Problem details =>
Exactly the lines from the start of the data below through the line that contains "New energy centre" are to be copied, with pictures left out.

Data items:

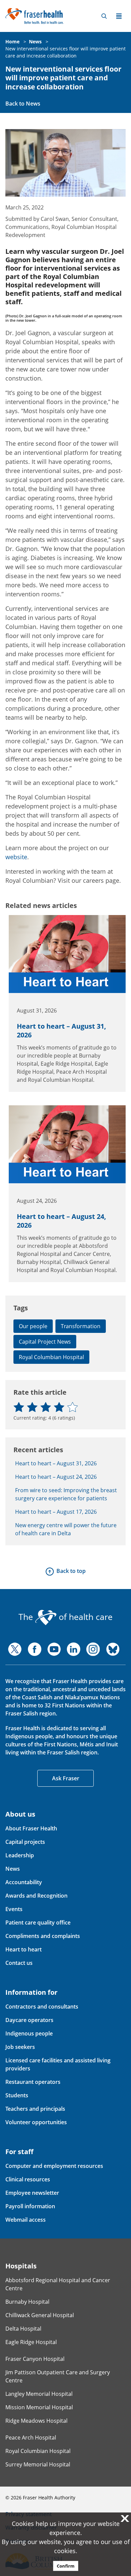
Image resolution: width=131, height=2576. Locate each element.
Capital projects (25, 1842)
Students (16, 2095)
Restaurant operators (32, 2082)
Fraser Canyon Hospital (34, 2359)
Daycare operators (29, 2020)
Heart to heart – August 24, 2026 (61, 1221)
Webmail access (25, 2219)
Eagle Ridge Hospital (31, 2342)
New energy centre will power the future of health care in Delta (66, 1529)
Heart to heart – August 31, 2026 (61, 1030)
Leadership (19, 1855)
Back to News (22, 103)
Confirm (66, 2566)
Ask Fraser (65, 1778)
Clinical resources (27, 2179)
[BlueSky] (113, 1649)
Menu (119, 16)
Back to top (71, 1571)
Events (14, 1909)
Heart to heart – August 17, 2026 (56, 1511)
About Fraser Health (31, 1828)
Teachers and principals (35, 2108)
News (35, 41)
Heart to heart (23, 1949)
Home (12, 41)
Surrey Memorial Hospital (37, 2464)
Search (104, 16)
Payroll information (30, 2206)
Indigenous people (29, 2033)
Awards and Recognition (36, 1895)
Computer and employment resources (54, 2166)
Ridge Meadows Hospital (36, 2420)
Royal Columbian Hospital (51, 1357)
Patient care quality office (38, 1922)
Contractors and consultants (41, 2006)
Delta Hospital (23, 2328)
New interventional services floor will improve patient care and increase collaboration (63, 78)
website (16, 857)
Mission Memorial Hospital (39, 2407)
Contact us (19, 1963)
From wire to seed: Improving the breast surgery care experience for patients (66, 1494)
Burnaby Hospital (27, 2301)
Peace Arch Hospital (30, 2437)
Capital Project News (45, 1341)
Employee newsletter (32, 2192)
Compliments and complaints (42, 1936)
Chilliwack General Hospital (39, 2315)
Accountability (23, 1882)
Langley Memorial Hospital (39, 2393)
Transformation (80, 1326)
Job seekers (20, 2047)
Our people (33, 1326)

Task answer =>
Image resolution: width=131, height=2576. Locate each element.
Capital projects (25, 1842)
Students (16, 2095)
Restaurant operators (32, 2082)
Fraser Canyon Hospital (34, 2359)
Daycare operators (29, 2020)
Heart to heart – August 24, 2026 (61, 1221)
Webmail access (25, 2219)
Eagle Ridge Hospital (31, 2342)
New energy centre will power the future of health care in Delta (66, 1529)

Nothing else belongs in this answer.